Document extract
— Start —
Posted: 11/02/09 03:14 PM ET

It was particularly sad for me to read Robert L. Bernstein's op-ed article last month in The New York Times criticizing Human Rights Watch for its reporting on the Israeli-Arab conflict. Bernstein and I collaborated closely in establishing Human Rights Watch and in making it influential.

Robert Bernstein first approached me in 1978 to join him in founding the Helsinki Watch Committee. Its main purpose would be to criticize the Soviet Union for violating the human rights provisions of the 1975 Helsinki Accords, an East-West agreement signed by 35 countries of Europe and North America. Eleven men and women in Moscow had formed the first Helsinki Committee in 1976. By the time Bernstein called me in 1978, most had been imprisoned. There was a need for a new organization to take up their cause and call attention to their plight.

The reason Bernstein asked me to join him was obvious. At the time, I was Executive Director of the American Civil Liberties Union. Bernstein was then a prominent book publisher. My public reputation was based on my role in dealing with violations of civil liberties in the United States. If I joined him in launching Helsinki Watch, it would make clear that we were not just engaged in a Cold War exercise of bashing the Soviet Union. I could help make the organization credible in defending rights everywhere.
— End —
Your objective
Copy out the full article about founding Helsinki Watch word for word. The lines come from a separate, unrelated source.

Raw data
— Start —
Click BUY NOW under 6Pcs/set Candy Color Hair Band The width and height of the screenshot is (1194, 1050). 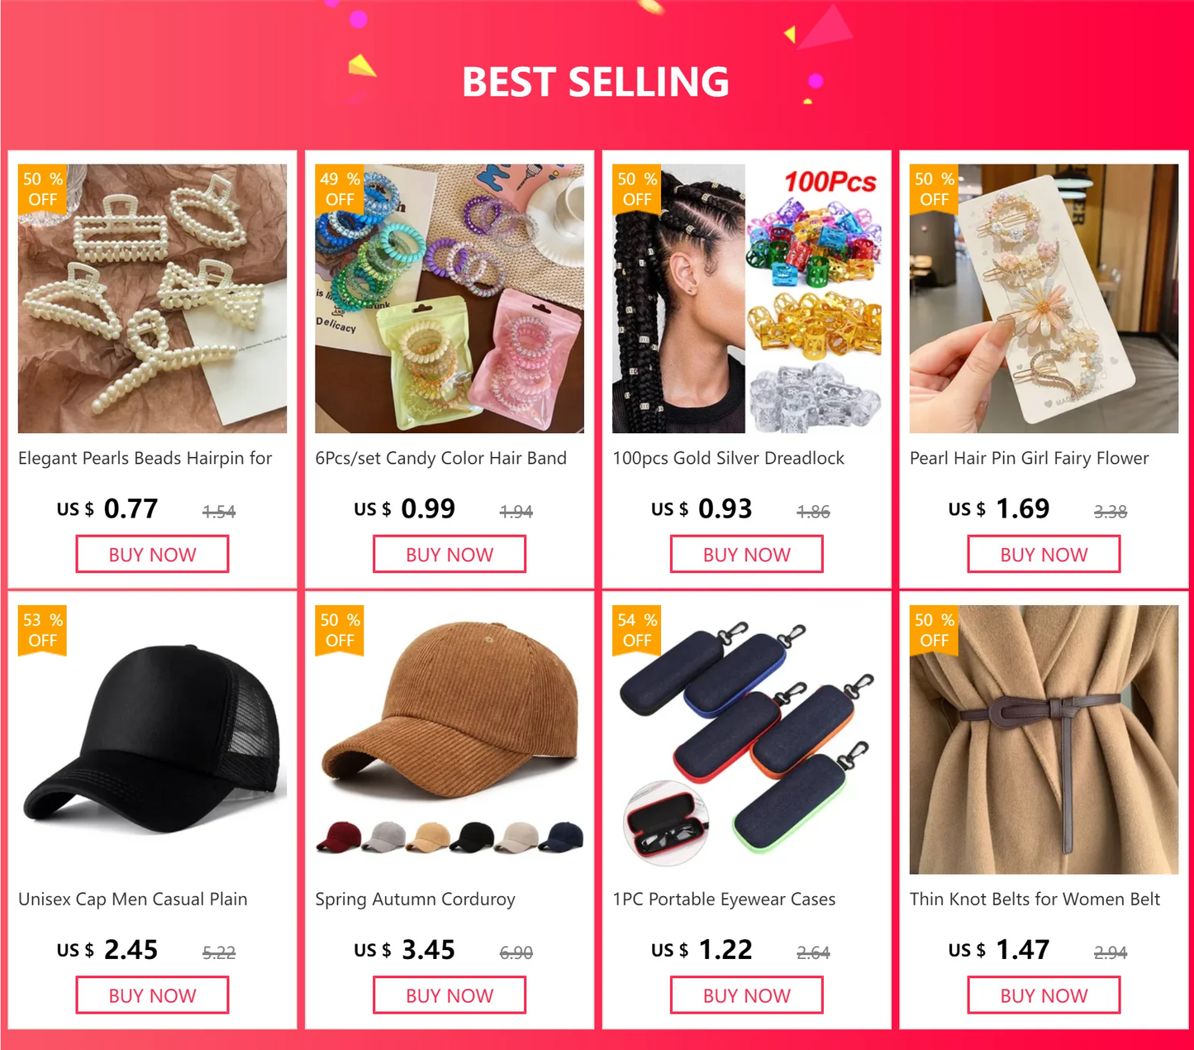(x=450, y=554)
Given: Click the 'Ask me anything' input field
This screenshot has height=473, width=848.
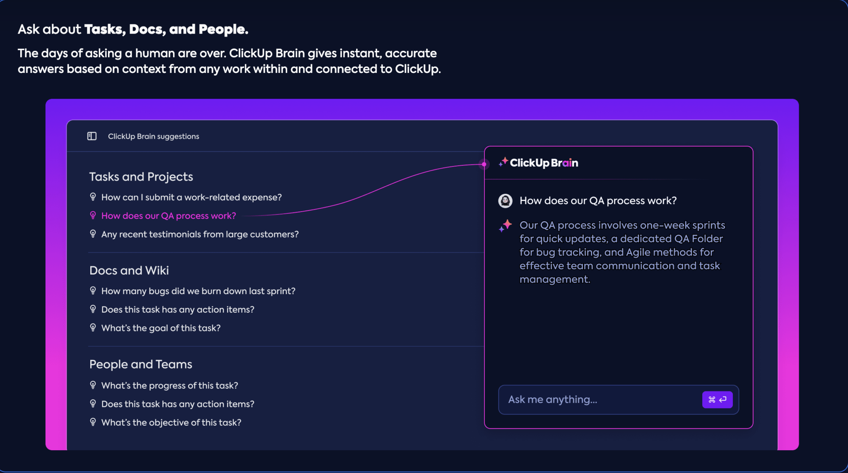Looking at the screenshot, I should [580, 399].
— End —
Exercise response
Posted: 11/02/09 03:14 PM ET

It was particularly sad for me to read Robert L. Bernstein's op-ed article last month in The New York Times criticizing Human Rights Watch for its reporting on the Israeli-Arab conflict. Bernstein and I collaborated closely in establishing Human Rights Watch and in making it influential.

Robert Bernstein first approached me in 1978 to join him in founding the Helsinki Watch Committee. Its main purpose would be to criticize the Soviet Union for violating the human rights provisions of the 1975 Helsinki Accords, an East-West agreement signed by 35 countries of Europe and North America. Eleven men and women in Moscow had formed the first Helsinki Committee in 1976. By the time Bernstein called me in 1978, most had been imprisoned. There was a need for a new organization to take up their cause and call attention to their plight.

The reason Bernstein asked me to join him was obvious. At the time, I was Executive Director of the American Civil Liberties Union. Bernstein was then a prominent book publisher. My public reputation was based on my role in dealing with violations of civil liberties in the United States. If I joined him in launching Helsinki Watch, it would make clear that we were not just engaged in a Cold War exercise of bashing the Soviet Union. I could help make the organization credible in defending rights everywhere.